(Pixel coordinate grounding data)
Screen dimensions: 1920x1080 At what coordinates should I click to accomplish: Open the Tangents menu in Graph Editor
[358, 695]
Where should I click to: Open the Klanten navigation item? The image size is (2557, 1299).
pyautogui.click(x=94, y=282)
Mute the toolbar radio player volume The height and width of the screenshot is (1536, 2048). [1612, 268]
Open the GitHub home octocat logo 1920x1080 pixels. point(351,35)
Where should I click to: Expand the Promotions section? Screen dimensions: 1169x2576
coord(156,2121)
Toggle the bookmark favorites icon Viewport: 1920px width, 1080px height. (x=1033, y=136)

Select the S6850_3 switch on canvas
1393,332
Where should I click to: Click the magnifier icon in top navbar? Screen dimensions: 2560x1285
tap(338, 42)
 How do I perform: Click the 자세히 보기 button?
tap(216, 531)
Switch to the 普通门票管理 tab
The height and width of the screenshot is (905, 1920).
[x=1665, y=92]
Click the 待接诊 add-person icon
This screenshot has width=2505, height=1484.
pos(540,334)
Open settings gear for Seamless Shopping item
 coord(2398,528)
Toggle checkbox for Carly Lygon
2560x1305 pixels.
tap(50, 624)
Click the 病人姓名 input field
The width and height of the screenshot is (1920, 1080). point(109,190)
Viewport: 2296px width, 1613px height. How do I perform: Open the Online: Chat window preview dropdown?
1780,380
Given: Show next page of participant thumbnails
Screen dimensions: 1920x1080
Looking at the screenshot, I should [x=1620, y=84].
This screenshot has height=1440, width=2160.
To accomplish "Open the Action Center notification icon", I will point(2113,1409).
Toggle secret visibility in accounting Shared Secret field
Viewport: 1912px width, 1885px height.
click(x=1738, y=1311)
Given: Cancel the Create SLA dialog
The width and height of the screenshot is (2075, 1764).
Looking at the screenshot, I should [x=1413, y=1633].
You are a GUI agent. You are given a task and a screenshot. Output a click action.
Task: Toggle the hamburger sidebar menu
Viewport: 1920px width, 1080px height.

**GOAL OF THE EXERCISE:** Could every record be printed again exactly as it reads?

**EXPECTED ANSWER:**
Screen dimensions: 1920x1080 At what coordinates should I click to accomplish: Open the Tangents menu in Graph Editor
[358, 695]
Where should I click to: Open the Klanten navigation item? The image size is (2557, 1299).
pyautogui.click(x=94, y=282)
Mute the toolbar radio player volume The height and width of the screenshot is (1536, 2048). [1612, 268]
Open the GitHub home octocat logo 1920x1080 pixels. point(351,35)
Where should I click to: Expand the Promotions section? Screen dimensions: 1169x2576
coord(156,2121)
Toggle the bookmark favorites icon Viewport: 1920px width, 1080px height. (x=1033, y=136)

Select the S6850_3 switch on canvas
1393,332
Where should I click to: Click the magnifier icon in top navbar? Screen dimensions: 2560x1285
tap(338, 42)
 How do I perform: Click the 자세히 보기 button?
tap(216, 531)
Switch to the 普通门票管理 tab
The height and width of the screenshot is (905, 1920).
[x=1665, y=92]
Click the 待接诊 add-person icon
This screenshot has width=2505, height=1484.
pos(540,334)
Open settings gear for Seamless Shopping item
 coord(2398,528)
Toggle checkbox for Carly Lygon
2560x1305 pixels.
tap(50, 624)
Click the 病人姓名 input field
The width and height of the screenshot is (1920, 1080). point(109,190)
Viewport: 2296px width, 1613px height. How do I perform: Open the Online: Chat window preview dropdown?
1780,380
Given: Show next page of participant thumbnails
Screen dimensions: 1920x1080
Looking at the screenshot, I should [x=1620, y=84].
This screenshot has height=1440, width=2160.
To accomplish "Open the Action Center notification icon", I will point(2113,1409).
Toggle secret visibility in accounting Shared Secret field
Viewport: 1912px width, 1885px height.
click(x=1738, y=1311)
Given: Cancel the Create SLA dialog
The width and height of the screenshot is (2075, 1764).
Looking at the screenshot, I should [x=1413, y=1633].
You are a GUI agent. You are given a task and a screenshot. Output a click action.
Task: Toggle the hamburger sidebar menu
Viewport: 1920px width, 1080px height.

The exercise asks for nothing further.